§ **Assignment**:
Pick up at the line with "Screen dimensions: 499x332". Write it out exactly, along with each later line through the end of the data, and nothing more.
*** Information provided Section Begins ***
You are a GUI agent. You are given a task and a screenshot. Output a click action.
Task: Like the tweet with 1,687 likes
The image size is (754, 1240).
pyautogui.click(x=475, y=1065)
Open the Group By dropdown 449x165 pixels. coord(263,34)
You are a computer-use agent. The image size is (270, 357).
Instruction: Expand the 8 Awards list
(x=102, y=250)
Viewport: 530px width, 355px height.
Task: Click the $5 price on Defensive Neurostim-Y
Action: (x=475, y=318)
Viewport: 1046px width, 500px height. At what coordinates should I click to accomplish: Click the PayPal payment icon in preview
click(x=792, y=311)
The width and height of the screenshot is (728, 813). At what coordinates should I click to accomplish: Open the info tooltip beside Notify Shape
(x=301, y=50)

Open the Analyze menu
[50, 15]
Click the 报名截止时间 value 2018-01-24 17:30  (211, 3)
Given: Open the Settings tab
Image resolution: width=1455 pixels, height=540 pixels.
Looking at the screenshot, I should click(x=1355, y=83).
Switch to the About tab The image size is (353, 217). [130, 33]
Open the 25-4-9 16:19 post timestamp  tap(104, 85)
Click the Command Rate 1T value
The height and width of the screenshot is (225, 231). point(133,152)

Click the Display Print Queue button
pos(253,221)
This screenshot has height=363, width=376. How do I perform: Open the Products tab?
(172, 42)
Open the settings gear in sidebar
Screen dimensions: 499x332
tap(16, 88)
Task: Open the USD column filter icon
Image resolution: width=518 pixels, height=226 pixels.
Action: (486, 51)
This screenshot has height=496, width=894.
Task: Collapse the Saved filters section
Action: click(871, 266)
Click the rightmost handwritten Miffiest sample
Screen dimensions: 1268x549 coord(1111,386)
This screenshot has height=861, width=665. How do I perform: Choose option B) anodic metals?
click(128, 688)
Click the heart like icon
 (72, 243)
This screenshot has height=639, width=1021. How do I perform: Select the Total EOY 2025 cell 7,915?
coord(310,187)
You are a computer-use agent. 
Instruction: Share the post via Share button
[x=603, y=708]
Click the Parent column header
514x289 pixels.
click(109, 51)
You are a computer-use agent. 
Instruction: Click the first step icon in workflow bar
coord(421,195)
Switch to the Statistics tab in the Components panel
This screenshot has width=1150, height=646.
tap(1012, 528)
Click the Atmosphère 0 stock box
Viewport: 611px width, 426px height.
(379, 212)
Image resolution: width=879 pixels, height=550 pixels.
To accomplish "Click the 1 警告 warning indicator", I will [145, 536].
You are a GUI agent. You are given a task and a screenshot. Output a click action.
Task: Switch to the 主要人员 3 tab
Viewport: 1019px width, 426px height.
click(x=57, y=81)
*** Information provided Section Ends ***
§ **Exercise solution**:
Screen dimensions: 499x332
tap(16, 88)
Task: Open the USD column filter icon
Image resolution: width=518 pixels, height=226 pixels.
Action: (486, 51)
This screenshot has height=496, width=894.
Task: Collapse the Saved filters section
Action: click(871, 266)
Click the rightmost handwritten Miffiest sample
Screen dimensions: 1268x549 coord(1111,386)
This screenshot has height=861, width=665. How do I perform: Choose option B) anodic metals?
click(128, 688)
Click the heart like icon
 (72, 243)
This screenshot has height=639, width=1021. How do I perform: Select the Total EOY 2025 cell 7,915?
coord(310,187)
You are a computer-use agent. 
Instruction: Share the post via Share button
[x=603, y=708]
Click the Parent column header
514x289 pixels.
click(109, 51)
You are a computer-use agent. 
Instruction: Click the first step icon in workflow bar
coord(421,195)
Switch to the Statistics tab in the Components panel
This screenshot has width=1150, height=646.
tap(1012, 528)
Click the Atmosphère 0 stock box
Viewport: 611px width, 426px height.
(379, 212)
Image resolution: width=879 pixels, height=550 pixels.
To accomplish "Click the 1 警告 warning indicator", I will [145, 536].
You are a GUI agent. You are given a task and a screenshot. Output a click action.
Task: Switch to the 主要人员 3 tab
Viewport: 1019px width, 426px height.
click(x=57, y=81)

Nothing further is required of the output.